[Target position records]
++++++++

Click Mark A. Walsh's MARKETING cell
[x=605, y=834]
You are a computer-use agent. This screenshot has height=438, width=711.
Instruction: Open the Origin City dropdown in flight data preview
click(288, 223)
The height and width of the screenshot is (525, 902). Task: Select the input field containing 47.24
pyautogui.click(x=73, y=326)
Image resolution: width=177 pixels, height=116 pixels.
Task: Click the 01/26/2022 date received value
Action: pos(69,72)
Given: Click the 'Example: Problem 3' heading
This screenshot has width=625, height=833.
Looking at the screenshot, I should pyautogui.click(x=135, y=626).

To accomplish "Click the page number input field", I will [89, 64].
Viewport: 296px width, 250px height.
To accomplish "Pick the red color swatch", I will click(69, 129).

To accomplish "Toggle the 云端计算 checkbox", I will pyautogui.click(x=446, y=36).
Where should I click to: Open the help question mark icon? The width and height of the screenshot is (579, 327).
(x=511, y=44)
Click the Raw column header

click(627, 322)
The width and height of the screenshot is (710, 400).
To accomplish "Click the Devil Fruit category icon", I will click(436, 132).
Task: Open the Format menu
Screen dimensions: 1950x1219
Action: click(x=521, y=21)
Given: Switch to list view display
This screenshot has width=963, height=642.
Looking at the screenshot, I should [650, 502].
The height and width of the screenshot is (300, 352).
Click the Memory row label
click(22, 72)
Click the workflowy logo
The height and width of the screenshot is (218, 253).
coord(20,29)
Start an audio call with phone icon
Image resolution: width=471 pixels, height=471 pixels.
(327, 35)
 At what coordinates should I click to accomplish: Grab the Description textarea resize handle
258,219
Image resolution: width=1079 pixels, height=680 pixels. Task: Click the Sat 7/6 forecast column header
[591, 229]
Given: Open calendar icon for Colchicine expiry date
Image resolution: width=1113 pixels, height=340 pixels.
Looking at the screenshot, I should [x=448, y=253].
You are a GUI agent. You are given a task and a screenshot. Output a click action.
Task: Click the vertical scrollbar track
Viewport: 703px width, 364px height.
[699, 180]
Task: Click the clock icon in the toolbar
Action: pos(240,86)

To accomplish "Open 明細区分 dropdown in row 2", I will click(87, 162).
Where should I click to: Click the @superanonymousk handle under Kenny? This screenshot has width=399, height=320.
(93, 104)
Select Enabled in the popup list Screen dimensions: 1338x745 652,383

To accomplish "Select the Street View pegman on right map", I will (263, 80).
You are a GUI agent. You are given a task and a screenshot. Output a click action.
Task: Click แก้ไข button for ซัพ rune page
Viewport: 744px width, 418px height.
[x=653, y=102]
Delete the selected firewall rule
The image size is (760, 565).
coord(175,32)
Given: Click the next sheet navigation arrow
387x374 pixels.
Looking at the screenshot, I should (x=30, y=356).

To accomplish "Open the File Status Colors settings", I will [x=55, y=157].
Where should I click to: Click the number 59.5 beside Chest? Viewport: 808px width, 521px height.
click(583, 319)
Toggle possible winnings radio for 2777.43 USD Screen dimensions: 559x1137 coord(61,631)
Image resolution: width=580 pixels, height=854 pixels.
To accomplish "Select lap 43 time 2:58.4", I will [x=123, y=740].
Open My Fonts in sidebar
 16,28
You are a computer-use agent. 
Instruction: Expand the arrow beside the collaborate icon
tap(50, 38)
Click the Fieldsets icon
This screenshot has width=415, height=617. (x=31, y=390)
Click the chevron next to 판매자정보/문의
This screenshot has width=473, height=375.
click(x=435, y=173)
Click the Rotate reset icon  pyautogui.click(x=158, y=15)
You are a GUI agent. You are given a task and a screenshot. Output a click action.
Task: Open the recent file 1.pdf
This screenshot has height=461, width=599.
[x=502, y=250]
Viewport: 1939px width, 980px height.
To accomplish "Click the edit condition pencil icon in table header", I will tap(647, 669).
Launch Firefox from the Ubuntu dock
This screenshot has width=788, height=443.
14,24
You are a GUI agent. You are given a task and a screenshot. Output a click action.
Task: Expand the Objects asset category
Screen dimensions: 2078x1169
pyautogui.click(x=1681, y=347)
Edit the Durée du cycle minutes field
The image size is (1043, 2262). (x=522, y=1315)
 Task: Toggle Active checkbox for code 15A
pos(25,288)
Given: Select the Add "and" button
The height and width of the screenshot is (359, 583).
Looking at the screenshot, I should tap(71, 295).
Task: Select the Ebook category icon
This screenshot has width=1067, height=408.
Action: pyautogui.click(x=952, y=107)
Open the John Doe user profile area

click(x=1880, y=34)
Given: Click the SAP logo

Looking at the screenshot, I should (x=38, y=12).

++++++++

#### Given exercise:
Rewrite all of the records above, putting "Display size" wherever "Screen dimensions" occurs and keeping everything else the same.

#### Solution to this exercise:
Click Mark A. Walsh's MARKETING cell
[x=605, y=834]
You are a computer-use agent. This screenshot has height=438, width=711.
Instruction: Open the Origin City dropdown in flight data preview
click(288, 223)
The height and width of the screenshot is (525, 902). Task: Select the input field containing 47.24
pyautogui.click(x=73, y=326)
Image resolution: width=177 pixels, height=116 pixels.
Task: Click the 01/26/2022 date received value
Action: pos(69,72)
Given: Click the 'Example: Problem 3' heading
This screenshot has width=625, height=833.
Looking at the screenshot, I should pyautogui.click(x=135, y=626).

To accomplish "Click the page number input field", I will [89, 64].
Viewport: 296px width, 250px height.
To accomplish "Pick the red color swatch", I will click(69, 129).

To accomplish "Toggle the 云端计算 checkbox", I will pyautogui.click(x=446, y=36).
Where should I click to: Open the help question mark icon? The width and height of the screenshot is (579, 327).
(x=511, y=44)
Click the Raw column header

click(627, 322)
The width and height of the screenshot is (710, 400).
To accomplish "Click the Devil Fruit category icon", I will click(436, 132).
Task: Open the Format menu
Display size: 1950x1219
Action: click(x=521, y=21)
Given: Switch to list view display
This screenshot has width=963, height=642.
Looking at the screenshot, I should [650, 502].
The height and width of the screenshot is (300, 352).
Click the Memory row label
click(22, 72)
Click the workflowy logo
The height and width of the screenshot is (218, 253).
coord(20,29)
Start an audio call with phone icon
Image resolution: width=471 pixels, height=471 pixels.
(327, 35)
 At what coordinates should I click to accomplish: Grab the Description textarea resize handle
258,219
Image resolution: width=1079 pixels, height=680 pixels. Task: Click the Sat 7/6 forecast column header
[591, 229]
Given: Open calendar icon for Colchicine expiry date
Image resolution: width=1113 pixels, height=340 pixels.
Looking at the screenshot, I should [x=448, y=253].
You are a GUI agent. You are given a task and a screenshot. Output a click action.
Task: Click the vertical scrollbar track
Viewport: 703px width, 364px height.
[699, 180]
Task: Click the clock icon in the toolbar
Action: pos(240,86)

To accomplish "Open 明細区分 dropdown in row 2", I will click(87, 162).
Where should I click to: Click the @superanonymousk handle under Kenny? This screenshot has width=399, height=320.
(93, 104)
Select Enabled in the popup list Display size: 1338x745 652,383

To accomplish "Select the Street View pegman on right map", I will (263, 80).
You are a GUI agent. You are given a task and a screenshot. Output a click action.
Task: Click แก้ไข button for ซัพ rune page
Viewport: 744px width, 418px height.
[x=653, y=102]
Delete the selected firewall rule
The image size is (760, 565).
coord(175,32)
Given: Click the next sheet navigation arrow
387x374 pixels.
Looking at the screenshot, I should (x=30, y=356).

To accomplish "Open the File Status Colors settings", I will [x=55, y=157].
Where should I click to: Click the number 59.5 beside Chest? Viewport: 808px width, 521px height.
click(583, 319)
Toggle possible winnings radio for 2777.43 USD Display size: 559x1137 coord(61,631)
Image resolution: width=580 pixels, height=854 pixels.
To accomplish "Select lap 43 time 2:58.4", I will [x=123, y=740].
Open My Fonts in sidebar
 16,28
You are a computer-use agent. 
Instruction: Expand the arrow beside the collaborate icon
tap(50, 38)
Click the Fieldsets icon
This screenshot has width=415, height=617. (x=31, y=390)
Click the chevron next to 판매자정보/문의
This screenshot has width=473, height=375.
click(x=435, y=173)
Click the Rotate reset icon  pyautogui.click(x=158, y=15)
You are a GUI agent. You are given a task and a screenshot. Output a click action.
Task: Open the recent file 1.pdf
This screenshot has height=461, width=599.
[x=502, y=250]
Viewport: 1939px width, 980px height.
To accomplish "Click the edit condition pencil icon in table header", I will tap(647, 669).
Launch Firefox from the Ubuntu dock
This screenshot has width=788, height=443.
14,24
You are a GUI agent. You are given a task and a screenshot. Output a click action.
Task: Expand the Objects asset category
Display size: 2078x1169
pyautogui.click(x=1681, y=347)
Edit the Durée du cycle minutes field
The image size is (1043, 2262). (x=522, y=1315)
 Task: Toggle Active checkbox for code 15A
pos(25,288)
Given: Select the Add "and" button
The height and width of the screenshot is (359, 583).
Looking at the screenshot, I should tap(71, 295).
Task: Select the Ebook category icon
This screenshot has width=1067, height=408.
Action: pyautogui.click(x=952, y=107)
Open the John Doe user profile area

click(x=1880, y=34)
Given: Click the SAP logo

Looking at the screenshot, I should (x=38, y=12).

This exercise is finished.